Your task: When you output the records, match them exactly and omit any picture they include.

Start of Block

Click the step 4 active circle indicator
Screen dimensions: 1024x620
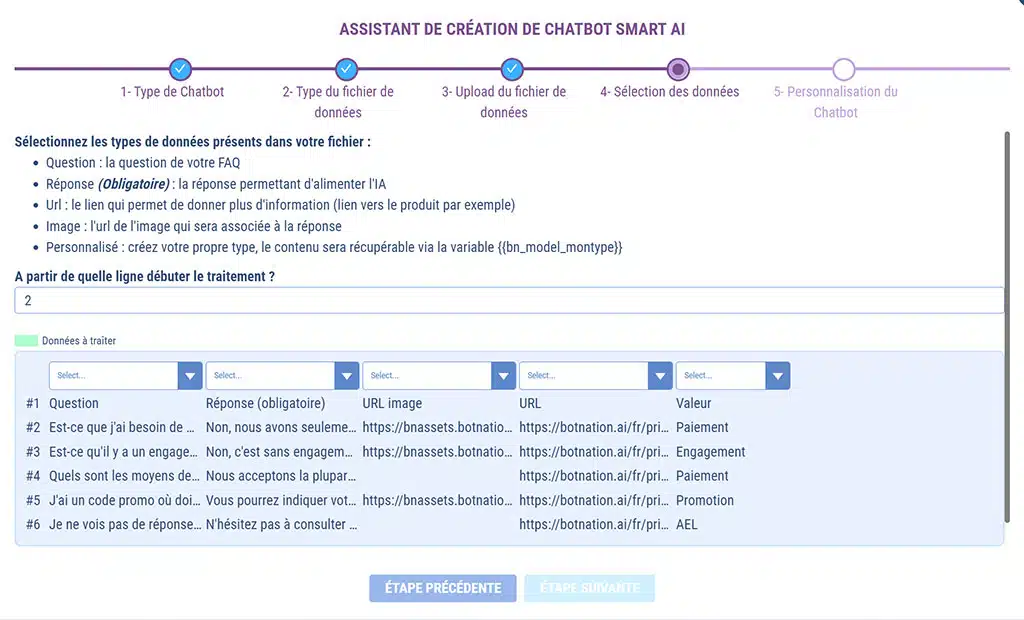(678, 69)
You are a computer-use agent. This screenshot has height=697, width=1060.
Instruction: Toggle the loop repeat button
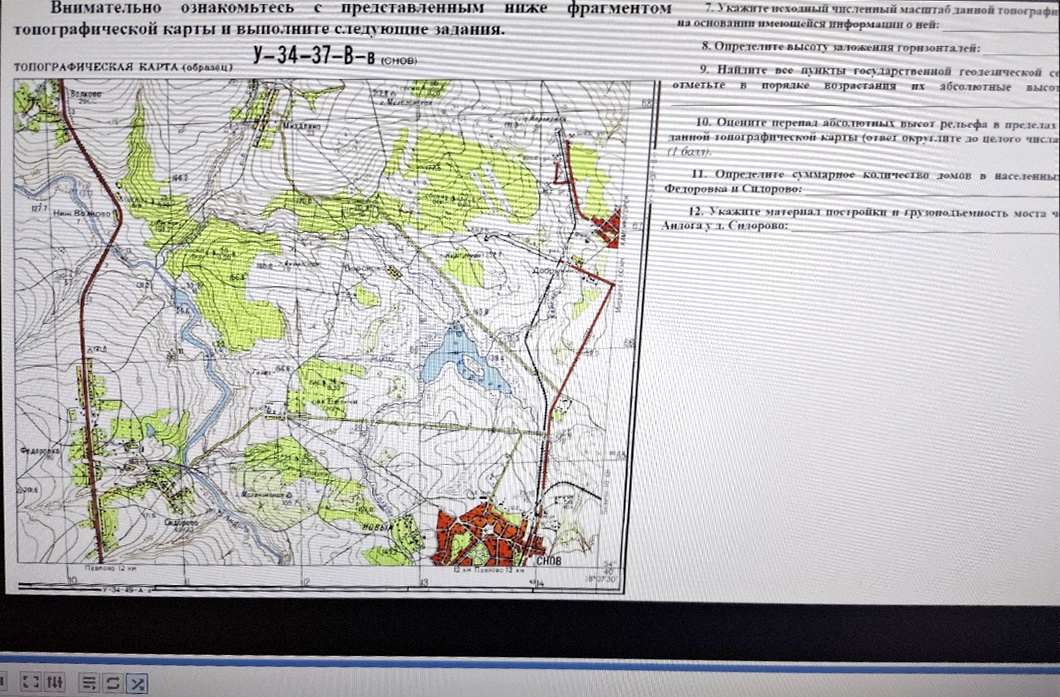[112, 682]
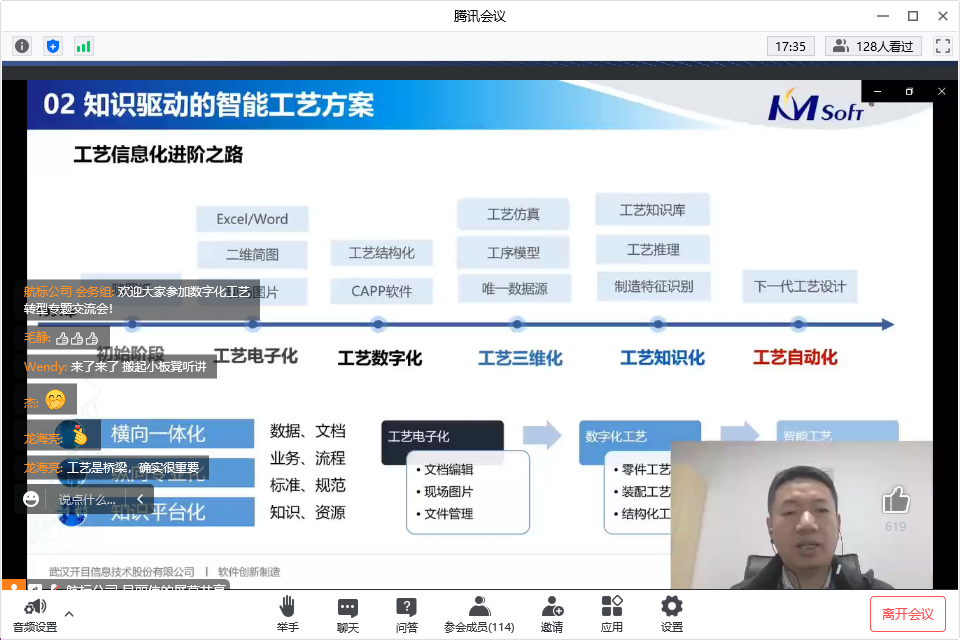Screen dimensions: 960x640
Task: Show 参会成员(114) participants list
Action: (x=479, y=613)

End of Block

Response for this exercise:
Click the step 4 active circle indicator
Screen dimensions: 1024x620
(678, 69)
You are a computer-use agent. This screenshot has height=697, width=1060.
Instruction: Toggle the loop repeat button
[112, 682]
Screen dimensions: 960x640
Task: Show 参会成员(114) participants list
Action: (x=479, y=613)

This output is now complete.